AIM OF THE EXERCISE
Reproduce the stretch of the Coach Blundero post from "The simplest solution" through "Blow the Whistle!", swapping "iframe sandboxing" for "browser security settings".
====== PASSAGE PROVIDED ======
I asked Claude to write a Pixar-style 3D character prompt for Articulate AI Avatar and Articulate actually pulled it off. Blundero came out looking like a lovable animated coach straight out of a kids' soccer movie. Honestly one of my favorite moments of the whole build. 😄

🛠️ What's Inside

4 modules. 4 videos. 8 scenarios.

  • Meet Coach Blundero — Intro video + a "How to Play Ref" orientation Code Block so learners know what they're getting into
  • Know the Rules — Blundero teaches offside, yellow/red cards, and the new 2026 substitution rule. Gets details wrong on all three.
  • World Cup Wisdom — Five 2026 facts. Some true. Some very much not. Learners flag or pass each one.
  • The Final Whistle — Blundero's outro video. He congratulates learners, gets one last thing wrong, and exits with complete dignity.

Every scenario uses a card flip mechanic learners hit 🚨 Blow the Whistle or ✅ Let It Go, the card flips, and Blundero reacts to being called out. Each block also includes a World Cup Dispatch a real 2026 fact tucked below his claim. Always true. Blundero's claims are not always true.

🤖 The AI Co-Creation Part

Claude and I built this together across multiple sessions character voice, course structure, all four video scripts, every Code Block interaction, and real-time web searches to make sure the 2026 World Cup facts were accurate and current.

What I love about this kind of co-creation is the iteration. I'd see something, react to it, redirect it, and we'd adjust. It's not "AI generated it." It's a genuine back-and-forth that requires you to have opinions and make the calls. The better you get at that loop, the better your output gets.

💡 Three Things I'm Taking Away

Humor is a learning strategy. Learners have to know the correct answer to catch the wrong one. The laugh is the reward; the learning is the mechanism.

The simplest solution is often the best. We built a localStorage scoreboard that tracked points across all 8 Code Blocks. It was clever. It also fought Rise's iframe sandboxing the entire time. We scrapped it and ended with Blundero's outro video instead. Perfect close, zero headaches. 😄

AI co-creation is a skill. The prompt is just the beginning. The iteration is where the real work and the fun happens.

Go give Coach Blundero a hard time. He can take it. Probably.

P.S. Blundero would like you to know he designed most of this course. He did not. He is very confident about it.

Blow the Whistle!

 

1 Reply

  • SMcNicol's avatar
    SMcNicol
    Community Member

    🛠️ Update: The Scoreboard Saga (A Tale of Survival)
====== DATA TO EXAMINE ======
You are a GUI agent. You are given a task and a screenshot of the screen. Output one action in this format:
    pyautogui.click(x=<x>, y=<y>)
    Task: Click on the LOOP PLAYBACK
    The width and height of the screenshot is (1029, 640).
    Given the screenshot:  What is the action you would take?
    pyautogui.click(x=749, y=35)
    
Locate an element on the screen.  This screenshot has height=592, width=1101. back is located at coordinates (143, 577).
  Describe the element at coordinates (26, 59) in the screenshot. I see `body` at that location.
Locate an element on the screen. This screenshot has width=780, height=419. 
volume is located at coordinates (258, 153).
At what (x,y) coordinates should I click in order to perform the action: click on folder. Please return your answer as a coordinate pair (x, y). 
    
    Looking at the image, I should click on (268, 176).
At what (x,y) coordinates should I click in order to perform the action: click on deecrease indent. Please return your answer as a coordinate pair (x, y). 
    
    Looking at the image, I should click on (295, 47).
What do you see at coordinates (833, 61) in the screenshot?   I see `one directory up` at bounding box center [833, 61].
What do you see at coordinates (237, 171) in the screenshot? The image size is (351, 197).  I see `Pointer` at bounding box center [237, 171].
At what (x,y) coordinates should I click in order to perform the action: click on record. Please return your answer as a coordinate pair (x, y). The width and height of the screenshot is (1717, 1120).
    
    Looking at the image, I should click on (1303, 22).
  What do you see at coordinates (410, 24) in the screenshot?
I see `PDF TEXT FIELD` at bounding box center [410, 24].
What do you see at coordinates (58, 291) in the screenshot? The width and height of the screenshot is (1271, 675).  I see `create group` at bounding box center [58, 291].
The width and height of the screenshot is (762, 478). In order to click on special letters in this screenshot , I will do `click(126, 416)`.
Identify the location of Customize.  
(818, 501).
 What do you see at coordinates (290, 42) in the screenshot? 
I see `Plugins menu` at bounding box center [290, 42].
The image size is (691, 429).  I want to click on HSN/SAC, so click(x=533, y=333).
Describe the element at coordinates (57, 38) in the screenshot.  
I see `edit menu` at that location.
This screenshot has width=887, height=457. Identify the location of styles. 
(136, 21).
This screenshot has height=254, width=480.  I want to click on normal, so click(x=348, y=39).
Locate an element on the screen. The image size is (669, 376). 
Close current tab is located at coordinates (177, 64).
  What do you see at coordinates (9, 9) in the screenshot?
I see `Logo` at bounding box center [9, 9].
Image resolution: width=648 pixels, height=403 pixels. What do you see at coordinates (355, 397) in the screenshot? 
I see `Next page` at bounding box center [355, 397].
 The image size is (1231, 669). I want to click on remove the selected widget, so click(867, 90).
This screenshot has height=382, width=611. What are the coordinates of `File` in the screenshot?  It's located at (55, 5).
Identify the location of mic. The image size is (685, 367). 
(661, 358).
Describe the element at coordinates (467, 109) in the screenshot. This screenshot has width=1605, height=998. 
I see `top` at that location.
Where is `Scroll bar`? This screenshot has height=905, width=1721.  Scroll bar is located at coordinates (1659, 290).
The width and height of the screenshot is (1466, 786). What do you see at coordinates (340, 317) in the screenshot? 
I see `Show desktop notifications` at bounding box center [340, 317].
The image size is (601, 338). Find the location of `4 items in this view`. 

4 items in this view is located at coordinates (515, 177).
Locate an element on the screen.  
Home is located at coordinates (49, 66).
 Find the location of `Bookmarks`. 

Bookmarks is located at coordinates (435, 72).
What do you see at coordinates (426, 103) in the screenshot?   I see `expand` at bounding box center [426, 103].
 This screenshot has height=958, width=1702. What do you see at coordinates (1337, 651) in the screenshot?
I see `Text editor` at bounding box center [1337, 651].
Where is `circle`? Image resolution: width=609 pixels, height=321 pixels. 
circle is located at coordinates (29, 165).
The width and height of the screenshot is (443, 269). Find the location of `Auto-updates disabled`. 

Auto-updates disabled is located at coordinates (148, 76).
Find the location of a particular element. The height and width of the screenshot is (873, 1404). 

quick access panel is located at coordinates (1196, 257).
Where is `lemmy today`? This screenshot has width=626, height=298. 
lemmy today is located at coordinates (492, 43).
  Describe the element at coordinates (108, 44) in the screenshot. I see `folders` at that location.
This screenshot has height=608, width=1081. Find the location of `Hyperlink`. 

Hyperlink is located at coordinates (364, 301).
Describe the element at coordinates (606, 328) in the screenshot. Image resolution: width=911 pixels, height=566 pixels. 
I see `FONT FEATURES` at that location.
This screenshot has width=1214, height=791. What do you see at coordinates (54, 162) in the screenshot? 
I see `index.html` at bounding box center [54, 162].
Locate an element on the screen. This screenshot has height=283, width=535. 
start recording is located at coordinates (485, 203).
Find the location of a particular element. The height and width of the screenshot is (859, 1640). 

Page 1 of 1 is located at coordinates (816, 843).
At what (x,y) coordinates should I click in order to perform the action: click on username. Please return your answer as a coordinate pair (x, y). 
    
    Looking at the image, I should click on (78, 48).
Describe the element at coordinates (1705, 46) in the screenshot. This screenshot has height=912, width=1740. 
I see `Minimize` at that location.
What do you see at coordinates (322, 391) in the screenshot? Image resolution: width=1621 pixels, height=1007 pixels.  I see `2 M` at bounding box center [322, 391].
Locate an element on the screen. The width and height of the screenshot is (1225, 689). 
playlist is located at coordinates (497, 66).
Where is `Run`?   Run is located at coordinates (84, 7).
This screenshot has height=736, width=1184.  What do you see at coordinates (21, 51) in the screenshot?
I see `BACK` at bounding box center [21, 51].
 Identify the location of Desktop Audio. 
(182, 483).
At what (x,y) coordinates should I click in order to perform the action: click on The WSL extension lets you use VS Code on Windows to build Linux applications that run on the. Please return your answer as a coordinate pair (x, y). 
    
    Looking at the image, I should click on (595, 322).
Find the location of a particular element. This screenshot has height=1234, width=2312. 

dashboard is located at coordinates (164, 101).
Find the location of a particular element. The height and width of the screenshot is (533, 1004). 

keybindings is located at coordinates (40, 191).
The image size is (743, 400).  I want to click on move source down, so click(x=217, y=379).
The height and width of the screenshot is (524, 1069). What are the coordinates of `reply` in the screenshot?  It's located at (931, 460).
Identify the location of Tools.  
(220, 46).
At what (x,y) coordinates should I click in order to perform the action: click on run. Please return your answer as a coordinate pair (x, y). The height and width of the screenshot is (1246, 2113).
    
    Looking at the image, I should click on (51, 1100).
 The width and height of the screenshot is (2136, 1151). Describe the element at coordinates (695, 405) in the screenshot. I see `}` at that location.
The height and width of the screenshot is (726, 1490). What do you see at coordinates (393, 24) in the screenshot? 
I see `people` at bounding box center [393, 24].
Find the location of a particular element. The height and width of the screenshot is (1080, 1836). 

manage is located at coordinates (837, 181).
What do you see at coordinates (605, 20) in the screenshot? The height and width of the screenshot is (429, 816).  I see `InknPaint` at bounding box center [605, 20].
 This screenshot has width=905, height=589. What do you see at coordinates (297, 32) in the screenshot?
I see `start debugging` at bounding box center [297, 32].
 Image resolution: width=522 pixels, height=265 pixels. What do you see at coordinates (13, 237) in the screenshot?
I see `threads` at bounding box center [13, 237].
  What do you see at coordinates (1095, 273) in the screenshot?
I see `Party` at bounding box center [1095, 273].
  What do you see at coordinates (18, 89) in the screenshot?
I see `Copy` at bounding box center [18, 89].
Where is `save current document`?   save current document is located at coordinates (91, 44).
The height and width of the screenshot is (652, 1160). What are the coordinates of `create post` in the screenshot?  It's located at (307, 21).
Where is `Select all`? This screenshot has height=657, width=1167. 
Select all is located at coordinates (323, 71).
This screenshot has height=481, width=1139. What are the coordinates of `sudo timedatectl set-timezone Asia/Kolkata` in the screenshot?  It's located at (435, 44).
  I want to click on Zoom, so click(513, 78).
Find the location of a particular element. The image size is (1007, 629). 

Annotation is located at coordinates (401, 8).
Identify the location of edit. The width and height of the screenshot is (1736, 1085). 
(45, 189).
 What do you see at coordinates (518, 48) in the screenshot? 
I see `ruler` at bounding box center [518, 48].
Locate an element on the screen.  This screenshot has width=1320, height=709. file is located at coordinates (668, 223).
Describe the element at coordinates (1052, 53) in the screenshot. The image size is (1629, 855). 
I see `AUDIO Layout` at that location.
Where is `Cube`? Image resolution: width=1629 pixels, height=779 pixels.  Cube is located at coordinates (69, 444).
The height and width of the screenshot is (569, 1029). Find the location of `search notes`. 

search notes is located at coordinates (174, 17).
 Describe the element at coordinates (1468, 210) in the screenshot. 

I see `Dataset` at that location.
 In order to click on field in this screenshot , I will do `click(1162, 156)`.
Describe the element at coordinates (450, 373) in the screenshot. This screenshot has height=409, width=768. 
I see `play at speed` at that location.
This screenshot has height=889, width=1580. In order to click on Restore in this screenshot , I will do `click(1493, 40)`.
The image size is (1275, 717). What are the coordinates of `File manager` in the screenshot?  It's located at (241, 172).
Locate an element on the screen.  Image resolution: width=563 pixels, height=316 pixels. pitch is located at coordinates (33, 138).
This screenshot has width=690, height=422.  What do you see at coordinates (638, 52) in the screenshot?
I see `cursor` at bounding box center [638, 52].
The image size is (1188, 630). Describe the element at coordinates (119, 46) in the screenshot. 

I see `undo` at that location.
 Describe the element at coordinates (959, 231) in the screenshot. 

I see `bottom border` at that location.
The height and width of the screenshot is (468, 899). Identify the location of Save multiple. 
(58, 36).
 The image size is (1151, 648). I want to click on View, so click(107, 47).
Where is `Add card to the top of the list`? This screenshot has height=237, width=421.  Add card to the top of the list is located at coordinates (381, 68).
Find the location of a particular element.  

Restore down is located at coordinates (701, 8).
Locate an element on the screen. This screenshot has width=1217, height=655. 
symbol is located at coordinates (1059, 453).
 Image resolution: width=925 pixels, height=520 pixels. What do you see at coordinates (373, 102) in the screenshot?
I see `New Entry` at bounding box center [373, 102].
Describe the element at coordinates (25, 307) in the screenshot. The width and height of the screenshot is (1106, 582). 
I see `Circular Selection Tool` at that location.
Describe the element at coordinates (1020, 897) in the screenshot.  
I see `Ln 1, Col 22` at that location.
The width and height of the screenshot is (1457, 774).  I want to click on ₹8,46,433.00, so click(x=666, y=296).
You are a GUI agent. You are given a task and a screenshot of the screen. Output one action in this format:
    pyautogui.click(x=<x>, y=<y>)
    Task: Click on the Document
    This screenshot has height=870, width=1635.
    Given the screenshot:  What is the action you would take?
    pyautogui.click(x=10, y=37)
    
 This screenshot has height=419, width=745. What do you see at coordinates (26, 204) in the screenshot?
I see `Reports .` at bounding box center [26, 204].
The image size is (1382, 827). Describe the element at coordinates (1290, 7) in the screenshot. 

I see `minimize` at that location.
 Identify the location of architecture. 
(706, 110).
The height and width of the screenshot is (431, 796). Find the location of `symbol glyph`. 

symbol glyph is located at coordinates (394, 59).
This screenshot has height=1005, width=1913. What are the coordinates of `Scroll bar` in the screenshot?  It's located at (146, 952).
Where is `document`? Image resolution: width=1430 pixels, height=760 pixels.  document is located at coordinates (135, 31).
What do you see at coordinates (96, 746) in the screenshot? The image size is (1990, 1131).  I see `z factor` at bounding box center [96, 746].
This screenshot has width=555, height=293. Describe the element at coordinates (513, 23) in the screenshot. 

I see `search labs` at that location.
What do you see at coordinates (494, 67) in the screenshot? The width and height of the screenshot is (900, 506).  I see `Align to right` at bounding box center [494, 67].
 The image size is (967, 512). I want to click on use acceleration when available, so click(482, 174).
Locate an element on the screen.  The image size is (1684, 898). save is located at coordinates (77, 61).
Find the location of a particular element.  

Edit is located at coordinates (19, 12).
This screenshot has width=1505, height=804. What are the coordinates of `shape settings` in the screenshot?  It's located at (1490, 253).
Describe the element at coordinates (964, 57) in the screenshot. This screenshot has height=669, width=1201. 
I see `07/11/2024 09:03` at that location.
======
ANSWER SPACE
The simplest solution is often the best. We built a localStorage scoreboard that tracked points across all 8 Code Blocks. It was clever. It also fought Rise's browser security settings the entire time. We scrapped it and ended with Blundero's outro video instead. Perfect close, zero headaches. 😄

AI co-creation is a skill. The prompt is just the beginning. The iteration is where the real work and the fun happens.

Go give Coach Blundero a hard time. He can take it. Probably.

P.S. Blundero would like you to know he designed most of this course. He did not. He is very confident about it.

Blow the Whistle!